Bank of England Governor also casts doubt on future rate cuts in UK, and plays down sharp rise in 30-year bond yields
The independence of central banks - a central tenet of global financial stability - has come under renewed threat in the, as President Donald Trump looks to influence the makeup and direction of the US Federal Reserve. Addressing the Treasury Select Committee yesterday, Bank of England Governor Andrew Bailey delivered a stark warning over this political interference, describing Trump’s recent attacks on the Fed’s autonomy as “a very serious situation” that could have global repercussions.
“I’m afraid I just think that is a very dangerous road to go down,” Bailey told MPs. “The job of an independent central bank is to provide those foundations, to take independent decisions to do it. That’s how it works, that’s how it should work. The threats that I take very seriously.”

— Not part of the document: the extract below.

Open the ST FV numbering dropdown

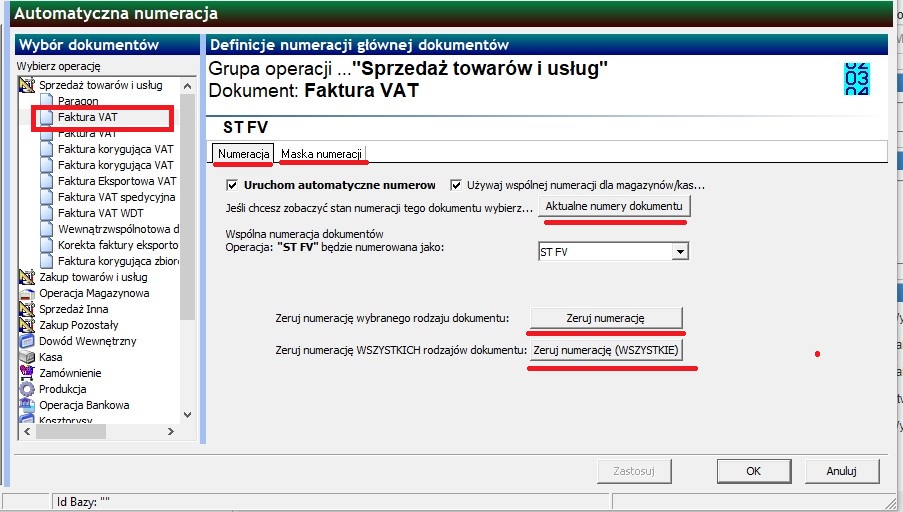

Christine Lagarde, President of the European Central Bank, echoed Bailey’s concerns, warning that if US monetary policy were to become subject to political diktats, “the balance of the US economy – and consequently the impacts that has on the world as a whole, because it is the world’s largest economy – would be very worrying.”
Bailey’s warning comes at a time when UK financial markets are already facing considerable uncertainty. The Governor signalled to MPS that the outlook for interest rates is now much less predictable, with inflation proving stubborn and the Bank of England cautious about moving too soon on rate cuts. “There is considerably more doubt over the future path of interest rates,” Bailey said, indicating that the Bank is not yet ready to lower rates, despite mounting pressure from the mortgage sector.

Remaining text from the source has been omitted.